Живым и здоровым? Неужто у него не нашлось более сердечных слов для сотрудника, который вернулся из командировки с исполосованным рукой убийцы животом?
Рюмон молча кивнул.
Кайба сухим тоном проговорил:
– Твоя просьба об увольнении, с которой ты обратился ко мне тогда по телефону, удовлетворена. Заявление на бланке установленного образца можешь подать потом.
– Я уже знаю, что вы удовлетворили мою просьбу. Из лондонского отделения никто, кроме Фукай, не пришел проведать меня в больнице. Но я бы попросил вас не держать на Фукай за это зла – мы с ним одновременно поступили на службу в фирму, и пришел он ко мне только ради старой дружбы.
Почуяв иронию, Кайба побагровел.
Рюмон заметил, что директор заметно нервничает.
– Мне нужно сказать тебе пару слов насчет Кабуки Тикако. Мы не успели договорить с тобой в тот раз, когда я звонил в Мадрид.
– Я же сказал вам, что в оправданиях нужды нет.
– Я хочу объяснить тебе свои поступки, а не оправдать их.
– Я не хочу слышать ни оправданий, ни объяснений. Скажу вам одно: если вы действительно любили ее, вам не следовало втягивать ее в разные грязные интриги.

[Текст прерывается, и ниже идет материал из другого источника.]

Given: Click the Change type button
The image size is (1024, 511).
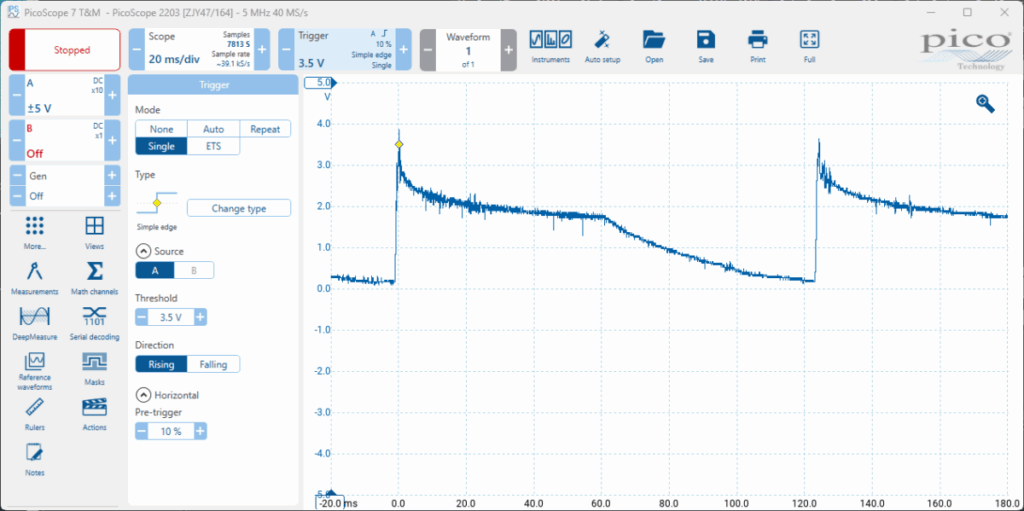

Кайба машинально переспросил:
– Втягивать? В интриги?
– Именно. Я знаю всю подоплеку этой истории. Знаю, что вы тайком прочитали личный блокнот председателя Кайба. Что решили придать ее прошлое огласке, стараясь не пачкать при этом рук. Что для этого вы использовали Кабуки Тикако и устроили так, чтобы она подбросила мне приманку и я бы сам вызвался съездить в Испанию собрать материал.

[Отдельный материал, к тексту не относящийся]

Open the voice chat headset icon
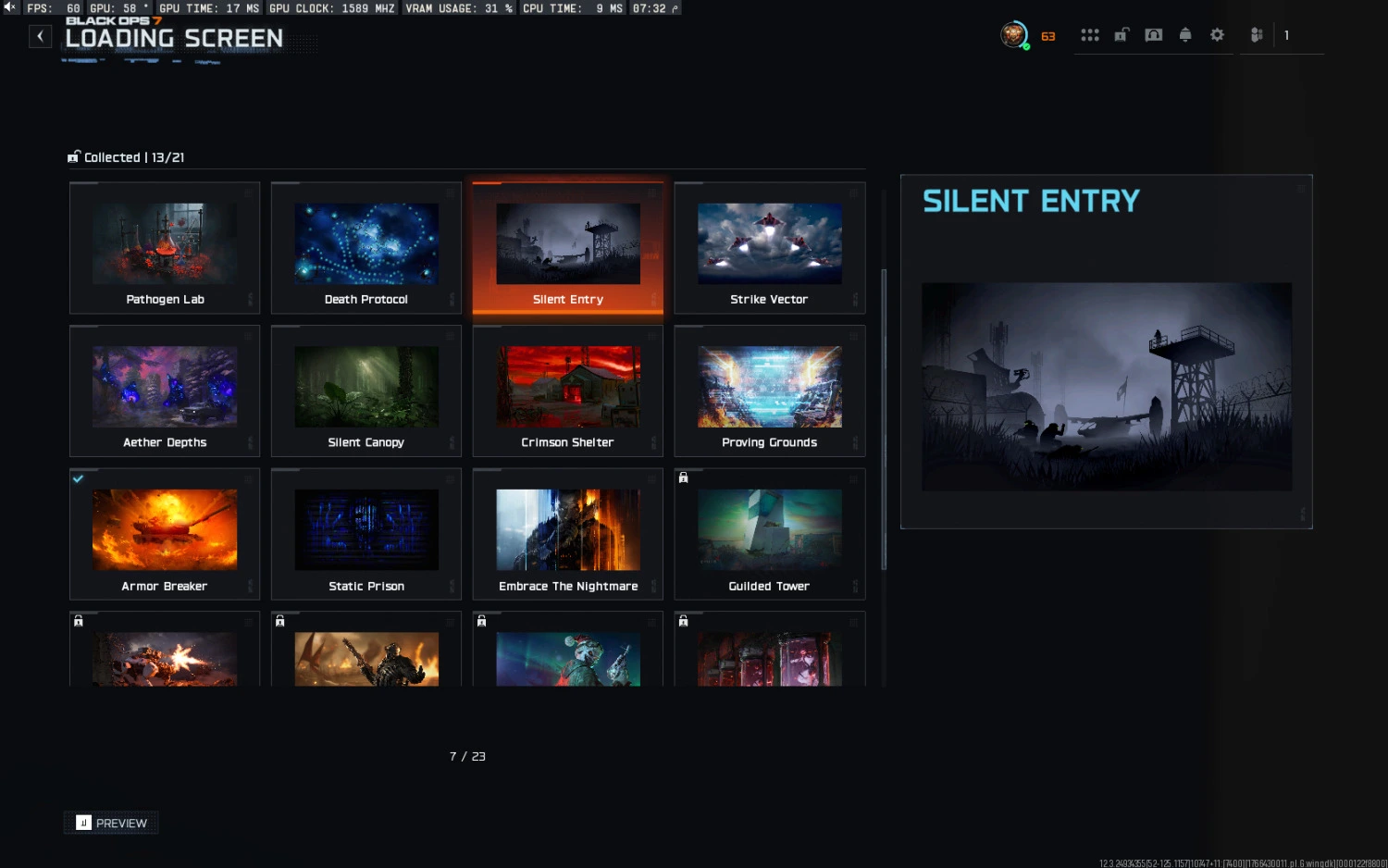pos(1154,35)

Кайба долго смотрел на Рюмона напряженным взглядом.
– Даже если и так, – тихо проговорил он, – доказать-то ты ничего не сможешь, не так ли?
– Ничего доказывать я не собираюсь, да и необходимости в этом тоже не вижу. Я не понимаю одного: зачем вы вообще пошли на все эти хитрости, чтобы именно сейчас сместить председателя с ее места. Она была уже в летах, немного терпения, и власть сама перешла бы к вам в руки.
Кайба встал и взад-вперед прошелся по комнате, что выглядело несколько театрально. Затем остановился и, наставив на Рюмона палец, проговорил:
– Да не мог я больше ждать, пойми. Ты хоть знаешь, сколько мне пришлось ждать? Восемнадцать лет, понимаешь, восемнадцать лет прошло с тех пор, как я стал членом этого рода. И что я от них получил? Ты думаешь, мое нынешнее положение искупает все эти годы ожидания? Главный редактор, член совета директоров агентства Това Цусин… Утешение слабое.
– Весьма сочувствую.
Кайба побагровел, но, тем не менее, продолжил:
– Сейчас и в Това Цусин, и в «Дзэндо» президентами служат люди, не связанные с родом Кайба. Чтобы держать меня на коротком поводке, она намеренно назначила президентами людей со стороны, людей, которые, не имея реального веса, ходили у нее по струнке. А она ведь говорила мне, когда я женился на Мисаки: «Рано или поздно ты наследуешь родовое дело». Я и не думал, что это ее «рано или поздно» затянется так надолго. Это был высший промысел, что она скончалась.
Рюмон посмотрел на него с негодованием:
– Промысел? Вы, должно быть, шутите. Это вы отняли у нее жизнь, вы, да и я тоже. И на вашем месте я бы сознался в своем преступлении, если не перед людьми, то хотя бы перед самим собой.